Текст:
::::

В наши дни мы с ужасом и тревогой взираем на совершающуюся перед нами драму и со страхом видим стремление погрузиться, с головой уйти в стихию иррационального, отрекшись от собственной свободы и добровольно протянув руки врагу, навстречу цепям и рабству, и прикрывая собственный недуг громким именем «исторической необходимости». Призовем ли мы, чтобы не пасть жертвой рассеяния, тех колдунов, которые уже явились перед нами в облике диктаторов монолитных и тоталитарных государств, и погрузимся в эпоху нового варварства, пока не достигнем начала времен, или же, наоборот, положимся на наши внутренние силы и дадим отпор? Ответ, перед лицом той дилеммы, перед которой мы оказались, на том перепутье, на котором мы стоим, каким бы трудным ни был выбор, представляется мне очевидным, потому что его диктует человеку его чувство долга, а утверждает в нем вера, которая не умирает. Однако тот ореол святости или, по крайней мере, почитания, которым Де Мартино окружает фигуру колдуна, помещая ее у истоков истории и цивилизации, заставляет меня задуматься28.

Из этих строк видно, что Кроче приравнивает колдуна к современным ему диктаторам (с очевидными намеками на Гитлера и Сталина): в первом следует видеть предтечу вторых, один отсылает к другому, как в зеркальном отражении. Их объединяет «эпоха варварства», прошлого и настоящего, которое каждый из них олицетворяет и в котором оба они занимают господствующее положение. Параллелизм внушает тревогу. Но обоснован ли он? Очевидно, что нет. Подобное заключение не подтверждается этнографическим материалом. Власть, которую обретает колдун, подвергая себя смертельному риску, сходя в бездну небытия, ставится на службу другим, сохранению целостности их личности и не имеет ничего общего с политическим господством над другими в той или иной форме, подчинением их себе. К этому следует добавить еще и то, что колдун/шаман не навязывает себя общине в качестве целителя по собственному произволу; напротив, он может действовать в качестве такового лишь в силу коллективного консенсуса (эту формулировку мы заимствовали у Леви-Стросса). В конечном счете Де Мартино был прав, когда сравнивал колдуна со спасителем, а не тираном. Демонизированный образ целителя/деспота представляется нам следствием ассоциаций, почерпнутых из современности и необоснованно спроецированных на магическую эпоху, которую Кроче относит к области иррационального. Известны в связи с этим спорные высказывания философа, которые мы находим в «Философии и историографии» (здесь примитивные народы рассматриваются как сообщества естественных людей, неспособных к развитию, существ, являющихся людьми лишь зоологически, но не исторически): эти оценки, отмечает Де Мартино, показывают со всей беспощадной ясностью подлинное отношение буржуа к колониальным народам29.

::::

Что сделать 1:
Определите, соответствуют ли тексту утверждения (а), (б) и (в). На каждое ответьте «да» или «нет» и приведите точную цитату из текста, которая это решает.
(а) Кроче ставит колдуна в один ряд с диктаторами своего времени.
(б) В тексте утверждается, что этнографический материал подтверждает сходство колдуна с диктатором.
(в) Формулировка о коллективном консенсусе взята у Леви-Стросса.
Записи никак не связаны с текстом.

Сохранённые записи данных
::::

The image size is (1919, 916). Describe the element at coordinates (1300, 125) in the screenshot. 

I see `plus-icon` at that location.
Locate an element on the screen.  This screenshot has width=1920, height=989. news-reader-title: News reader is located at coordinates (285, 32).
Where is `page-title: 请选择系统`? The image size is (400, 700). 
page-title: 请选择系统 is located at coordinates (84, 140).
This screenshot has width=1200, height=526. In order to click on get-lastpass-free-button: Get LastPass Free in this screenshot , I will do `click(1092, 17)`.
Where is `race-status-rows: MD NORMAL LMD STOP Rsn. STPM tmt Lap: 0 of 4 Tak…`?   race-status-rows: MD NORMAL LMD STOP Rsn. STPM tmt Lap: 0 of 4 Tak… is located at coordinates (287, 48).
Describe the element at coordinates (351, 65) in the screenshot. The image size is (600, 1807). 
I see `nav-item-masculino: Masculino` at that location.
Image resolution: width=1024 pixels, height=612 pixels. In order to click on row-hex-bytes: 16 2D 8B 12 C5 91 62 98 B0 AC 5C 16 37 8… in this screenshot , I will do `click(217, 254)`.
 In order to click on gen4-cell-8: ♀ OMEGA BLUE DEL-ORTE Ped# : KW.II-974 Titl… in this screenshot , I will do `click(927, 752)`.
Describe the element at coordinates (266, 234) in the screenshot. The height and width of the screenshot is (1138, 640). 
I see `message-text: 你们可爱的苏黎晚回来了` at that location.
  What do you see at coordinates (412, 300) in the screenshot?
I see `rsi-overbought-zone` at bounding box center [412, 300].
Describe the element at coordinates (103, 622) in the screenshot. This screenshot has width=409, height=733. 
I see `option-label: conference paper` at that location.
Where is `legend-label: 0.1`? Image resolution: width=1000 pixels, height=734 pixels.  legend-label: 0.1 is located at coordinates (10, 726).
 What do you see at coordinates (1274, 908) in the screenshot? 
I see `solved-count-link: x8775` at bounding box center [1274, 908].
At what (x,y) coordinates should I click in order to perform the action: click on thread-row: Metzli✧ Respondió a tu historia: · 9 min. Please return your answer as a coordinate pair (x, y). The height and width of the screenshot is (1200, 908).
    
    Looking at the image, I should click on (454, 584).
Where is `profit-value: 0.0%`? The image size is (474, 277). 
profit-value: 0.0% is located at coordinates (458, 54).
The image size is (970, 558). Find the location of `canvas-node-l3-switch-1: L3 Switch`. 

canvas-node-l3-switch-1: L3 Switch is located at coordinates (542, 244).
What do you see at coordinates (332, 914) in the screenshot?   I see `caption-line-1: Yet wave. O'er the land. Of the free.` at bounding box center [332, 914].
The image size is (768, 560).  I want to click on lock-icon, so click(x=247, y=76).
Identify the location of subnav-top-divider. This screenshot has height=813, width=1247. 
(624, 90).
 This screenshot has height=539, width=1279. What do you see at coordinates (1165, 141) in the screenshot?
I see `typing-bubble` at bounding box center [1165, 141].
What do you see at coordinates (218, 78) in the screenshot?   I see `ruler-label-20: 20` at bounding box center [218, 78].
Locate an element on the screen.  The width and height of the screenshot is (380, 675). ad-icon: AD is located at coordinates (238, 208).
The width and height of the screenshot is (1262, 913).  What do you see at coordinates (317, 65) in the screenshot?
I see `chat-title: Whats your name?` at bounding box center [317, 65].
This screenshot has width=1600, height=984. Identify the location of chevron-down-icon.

::::

Что сделать 2: Отберите в записях все строки, где встречается слово "width".

Ответ к упражнению 1:
(а) Да: «Кроче приравнивает колдуна к современным ему диктаторам».
(б) Нет: «Подобное заключение не подтверждается этнографическим материалом».
(в) Да: «эту формулировку мы заимствовали у Леви-Стросса».

Ответ к упражнению 2:
Locate an element on the screen.  This screenshot has width=1920, height=989. news-reader-title: News reader is located at coordinates (285, 32).
This screenshot has width=1200, height=526. In order to click on get-lastpass-free-button: Get LastPass Free in this screenshot , I will do `click(1092, 17)`.
Image resolution: width=1024 pixels, height=612 pixels. In order to click on row-hex-bytes: 16 2D 8B 12 C5 91 62 98 B0 AC 5C 16 37 8… in this screenshot , I will do `click(217, 254)`.
Describe the element at coordinates (266, 234) in the screenshot. The height and width of the screenshot is (1138, 640). 
Describe the element at coordinates (103, 622) in the screenshot. This screenshot has width=409, height=733. 
Where is `legend-label: 0.1`? Image resolution: width=1000 pixels, height=734 pixels.  legend-label: 0.1 is located at coordinates (10, 726).
At what (x,y) coordinates should I click in order to perform the action: click on thread-row: Metzli✧ Respondió a tu historia: · 9 min. Please return your answer as a coordinate pair (x, y). The height and width of the screenshot is (1200, 908).
Identify the location of subnav-top-divider. This screenshot has height=813, width=1247. 
 This screenshot has height=539, width=1279. What do you see at coordinates (1165, 141) in the screenshot?
Locate an element on the screen.  The width and height of the screenshot is (380, 675). ad-icon: AD is located at coordinates (238, 208).
The width and height of the screenshot is (1262, 913).  What do you see at coordinates (317, 65) in the screenshot?
This screenshot has width=1600, height=984. Identify the location of chevron-down-icon.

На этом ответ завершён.